» Task details:
When you reach the line containing "The image size is (1868, 1410)." in the data below, reproduce it and every line that follows, exactly and without additions.

Data below:

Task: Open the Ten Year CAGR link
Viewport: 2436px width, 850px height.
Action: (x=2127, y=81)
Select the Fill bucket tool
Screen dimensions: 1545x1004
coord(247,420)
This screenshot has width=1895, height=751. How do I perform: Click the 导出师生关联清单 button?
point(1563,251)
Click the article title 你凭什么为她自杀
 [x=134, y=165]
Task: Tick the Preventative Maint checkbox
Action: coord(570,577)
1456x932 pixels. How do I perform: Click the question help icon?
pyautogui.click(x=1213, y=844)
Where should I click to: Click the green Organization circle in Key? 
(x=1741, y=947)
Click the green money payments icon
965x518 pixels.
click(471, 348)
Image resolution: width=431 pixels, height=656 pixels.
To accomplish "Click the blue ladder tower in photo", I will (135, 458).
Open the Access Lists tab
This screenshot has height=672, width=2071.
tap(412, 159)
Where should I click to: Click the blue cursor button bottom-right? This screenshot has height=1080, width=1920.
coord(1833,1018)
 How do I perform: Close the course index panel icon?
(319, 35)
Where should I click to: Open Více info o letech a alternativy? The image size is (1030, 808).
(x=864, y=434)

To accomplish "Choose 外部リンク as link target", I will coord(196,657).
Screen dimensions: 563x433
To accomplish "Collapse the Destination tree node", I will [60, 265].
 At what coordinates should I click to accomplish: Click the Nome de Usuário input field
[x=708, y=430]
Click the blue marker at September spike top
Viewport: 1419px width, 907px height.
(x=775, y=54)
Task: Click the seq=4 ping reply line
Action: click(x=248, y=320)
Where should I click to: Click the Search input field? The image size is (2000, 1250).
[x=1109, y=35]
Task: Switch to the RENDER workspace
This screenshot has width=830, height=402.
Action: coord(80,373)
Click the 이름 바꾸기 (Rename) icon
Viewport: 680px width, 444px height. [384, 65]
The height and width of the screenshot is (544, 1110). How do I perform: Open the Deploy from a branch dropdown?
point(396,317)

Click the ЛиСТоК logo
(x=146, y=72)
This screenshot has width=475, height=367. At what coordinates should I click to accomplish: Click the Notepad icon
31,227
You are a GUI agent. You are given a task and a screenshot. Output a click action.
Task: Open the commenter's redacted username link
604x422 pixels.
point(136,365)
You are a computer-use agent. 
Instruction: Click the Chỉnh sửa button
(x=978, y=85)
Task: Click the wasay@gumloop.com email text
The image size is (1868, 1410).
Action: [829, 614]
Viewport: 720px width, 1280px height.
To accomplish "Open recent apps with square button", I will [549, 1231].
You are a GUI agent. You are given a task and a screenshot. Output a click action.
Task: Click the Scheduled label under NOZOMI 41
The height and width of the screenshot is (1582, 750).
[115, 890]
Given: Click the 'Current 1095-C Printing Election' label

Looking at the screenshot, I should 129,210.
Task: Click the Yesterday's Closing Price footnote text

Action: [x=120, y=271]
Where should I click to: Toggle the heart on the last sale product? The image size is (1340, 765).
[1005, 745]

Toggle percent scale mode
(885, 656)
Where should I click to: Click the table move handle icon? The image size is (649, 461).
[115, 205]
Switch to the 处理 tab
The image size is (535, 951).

End of Data.

» Exercise response:
The image size is (1868, 1410).
Action: [829, 614]
Viewport: 720px width, 1280px height.
To accomplish "Open recent apps with square button", I will [549, 1231].
You are a GUI agent. You are given a task and a screenshot. Output a click action.
Task: Click the Scheduled label under NOZOMI 41
The height and width of the screenshot is (1582, 750).
[115, 890]
Given: Click the 'Current 1095-C Printing Election' label

Looking at the screenshot, I should 129,210.
Task: Click the Yesterday's Closing Price footnote text

Action: [x=120, y=271]
Where should I click to: Toggle the heart on the last sale product? The image size is (1340, 765).
[1005, 745]

Toggle percent scale mode
(885, 656)
Where should I click to: Click the table move handle icon? The image size is (649, 461).
[115, 205]
Switch to the 处理 tab
The image size is (535, 951).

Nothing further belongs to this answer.